Dire “A me non interessa che in Ucraina vinca qualcuno sull’altro” è un’espressione che non si può accettare. Quindi va bene se vince Putin? Dobbiamo dimenticare quanto successo a Bucha? È indifferente che prevalga l’uno o l’altro? No, assolutamente. Bisogna assumere posizioni chiare e nette, non ci deve essere spazio a fraintendimenti. Dobbiamo stare dalla parte dell’Ucraina, senza “se” e senza “ma”. Crosetto potrebbe prendere lezioni, in tal senso, dal premier Mario Draghi. Perché è evidente che con l’ex numero uno della Bce la politica estera italiana abbia cambiato passo, che l’era dell’«amico Putin» sia finita. Con tutte le difficoltà che uno strappo del genere comporta: l’inflazione è sotto gli occhi di tutti.
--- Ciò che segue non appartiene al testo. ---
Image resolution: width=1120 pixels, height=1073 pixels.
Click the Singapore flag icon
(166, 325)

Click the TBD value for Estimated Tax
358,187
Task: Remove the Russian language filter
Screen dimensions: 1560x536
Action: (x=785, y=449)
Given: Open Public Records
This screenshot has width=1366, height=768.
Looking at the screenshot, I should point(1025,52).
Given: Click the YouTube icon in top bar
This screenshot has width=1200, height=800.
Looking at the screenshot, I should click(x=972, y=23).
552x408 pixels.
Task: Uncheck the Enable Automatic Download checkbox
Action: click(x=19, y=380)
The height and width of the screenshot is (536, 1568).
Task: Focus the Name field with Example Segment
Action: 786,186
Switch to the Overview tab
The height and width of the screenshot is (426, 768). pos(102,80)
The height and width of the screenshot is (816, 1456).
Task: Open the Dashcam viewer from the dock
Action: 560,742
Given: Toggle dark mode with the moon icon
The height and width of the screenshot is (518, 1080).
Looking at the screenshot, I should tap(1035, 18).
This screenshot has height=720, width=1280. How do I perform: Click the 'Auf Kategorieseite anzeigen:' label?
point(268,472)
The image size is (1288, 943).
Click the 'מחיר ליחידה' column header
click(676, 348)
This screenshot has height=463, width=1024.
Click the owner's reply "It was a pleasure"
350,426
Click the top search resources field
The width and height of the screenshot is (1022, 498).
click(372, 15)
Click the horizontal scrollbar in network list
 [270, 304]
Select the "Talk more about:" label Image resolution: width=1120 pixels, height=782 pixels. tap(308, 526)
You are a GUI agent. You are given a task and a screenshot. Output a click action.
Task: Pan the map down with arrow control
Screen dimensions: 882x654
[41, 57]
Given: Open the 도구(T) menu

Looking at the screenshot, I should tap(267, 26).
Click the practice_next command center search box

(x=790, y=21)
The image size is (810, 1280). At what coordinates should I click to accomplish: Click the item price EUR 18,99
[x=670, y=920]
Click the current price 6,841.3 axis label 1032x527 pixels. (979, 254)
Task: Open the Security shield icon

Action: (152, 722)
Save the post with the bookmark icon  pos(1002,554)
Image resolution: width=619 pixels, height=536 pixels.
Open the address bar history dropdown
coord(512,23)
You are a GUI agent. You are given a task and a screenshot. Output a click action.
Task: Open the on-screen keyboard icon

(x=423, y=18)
Crosetto ha infine cercato di giustificare quanto aveva scritto: “No, volevo dire un’altra cosa e cioè che non tifo perché si arrivi alla vittoria perché penso che sarebbe mortale per l’Ucraina e che vorrei si arrivasse prima possibile alla pace. Forse l’ho scritto male”, replicando ad un utente, che gli faceva presente che “prima di tutto lʼUcraina non cerca alcuna vittoria, cerca solo di recuperare territori occupati e devastati”. Discolpa, in verità, poco convincente. In questi casi non si può che dar ragione al poeta: “Un bel tacer non fu mai scritto”.